So last night had to be the worst night ever in my marriage. My DH had a flat out melt-down. We had just come home from getting a movie and were getting the gurls to bed when he yells and tells me he needs help with something...so I put my youngest in her crib and tell me oldest to go to brush her teeth...and I rush to the kitchen. He begins to yell, about what I couldn't tell you really. He was all over the place. I tell him to clam down because I can hardly understand him. He takes a deep breathe and then asks me why it matters to me. He tells me we should just seperate because he is a not worth my time and love. I stay calm at this point, triing to not show he is completely knocking down all my walls. I remind him how much we love and need him around. He then goes on a long ranting and screaming at me...and I just disassociate...like I'm watching it on T.V. I'm so scared. He questions me why I love him so much if he doesn't do anything but give me grief. I tell him that he is putting words in my mouth. I never told him that he gives me grief. He states it doesn't matter and he wants me to tell him to leave and never to come back, that it would be better that way.

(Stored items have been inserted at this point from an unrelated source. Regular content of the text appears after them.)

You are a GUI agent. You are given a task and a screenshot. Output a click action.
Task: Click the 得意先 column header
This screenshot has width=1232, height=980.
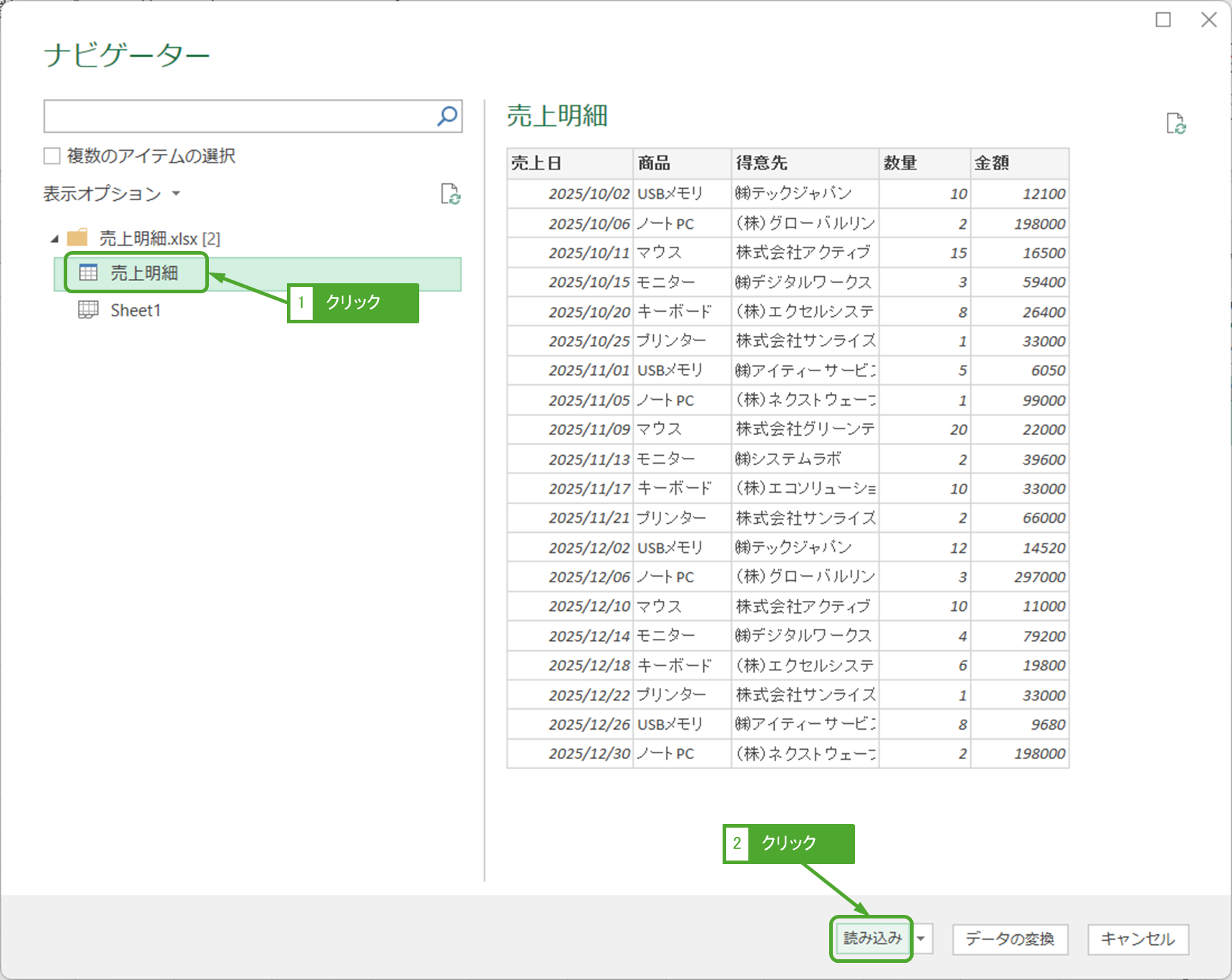(x=804, y=163)
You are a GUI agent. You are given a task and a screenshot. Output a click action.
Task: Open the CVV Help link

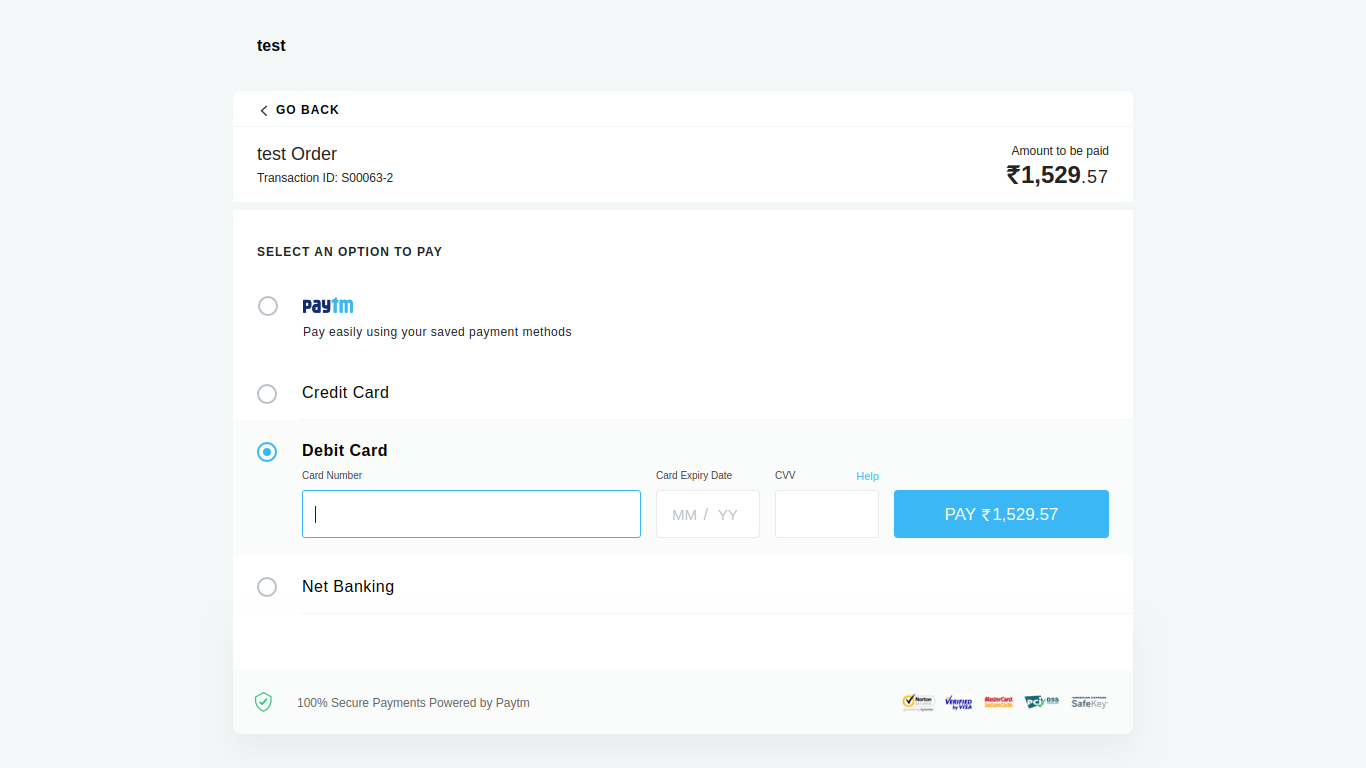[x=867, y=476]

Am I right to assume that he wants no responsiblites? I realize that his pain clouds his mind to where he feels trapped on a daily basis. But why does push me away when all I do is love him and provide for our family?

I told him if he needed some space for a few days he is free to go. I also reminded him that I married him and I'm living my commitment and if he didn't like it the choice was his, not mine. From then on I was criing uncontrollably. I told him I wasn't going anywhere, he would be the one that would leave not me.

He ended up in his "quite" room for about 2 hours, where I'm not aloud. Which is fine we all need our space. By the time he came out I had cleaned the house and had my music going triing not to think about my own pain and how it made me feel that my husband wants to leave me because he thinks he is not worth anything. He just climbs in bed. I soon follow and start reading. After reading the same line 10 times I decide it was doing me no good that I should just talk to him. So I do. Tell him I don't understand the amount of pain he is in. That I want to help. He goes on to tell me about the poor service the V.A is giving him. How sad he is that he can't provide for our family...that I can't spend time with our children. He feels bad that he has robbed me of all this. I tell him its not his fault but he tells me it is and goes to bed.

How else do I tell him that it isn't his fault? I'm feeling lost and confused. The ups and downs are unbearable and its wearing on my body and mind. I'm so tired and depressed. I love him but I don't know what I should do. He is my soul-mate and it hurts so bad that I can't help him. he tries so hard to do what he has to do to fix his pain but we have no one else to turn to at this point.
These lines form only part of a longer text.